WHAT YOU SHOULD DO
Please write out the rows word for word, from the line containing "Given: Toggle the" through the end of the rows, leaving the pictures out of your answer.

===

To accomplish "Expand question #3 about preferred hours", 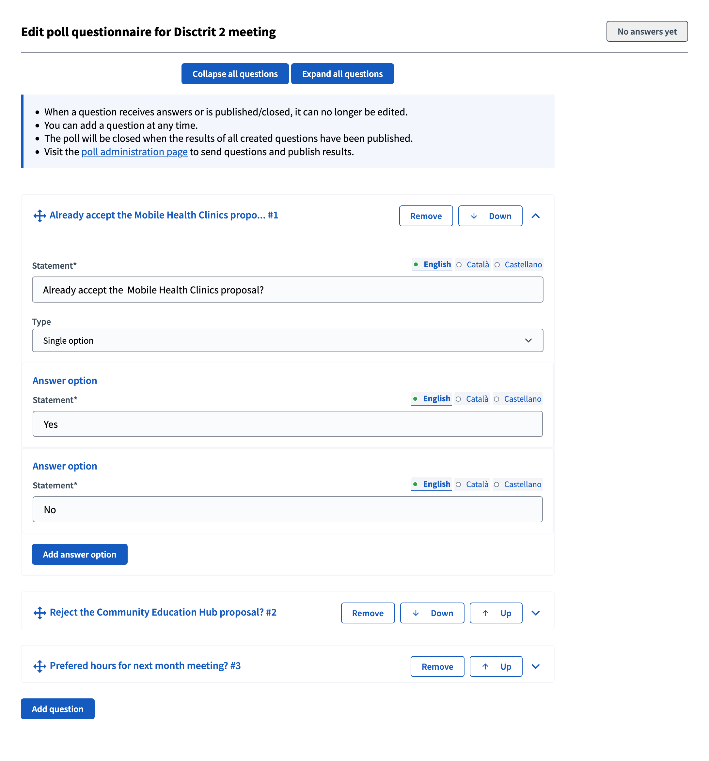I will coord(536,666).
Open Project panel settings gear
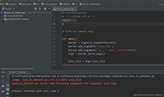This screenshot has width=164, height=97. click(45, 9)
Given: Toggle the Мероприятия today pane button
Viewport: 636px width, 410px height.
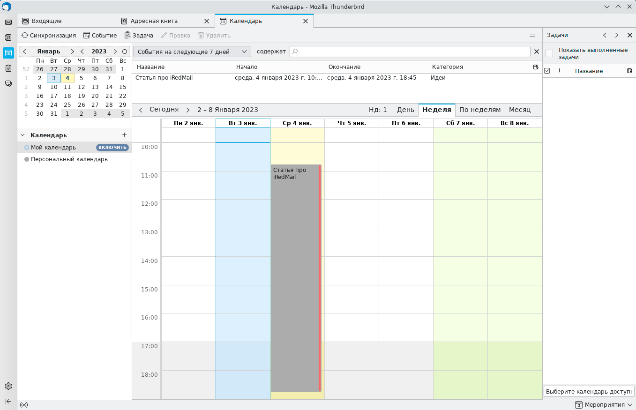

===

EXERCISE SOLUTION
Given: Toggle the Мероприятия today pane button
Viewport: 636px width, 410px height.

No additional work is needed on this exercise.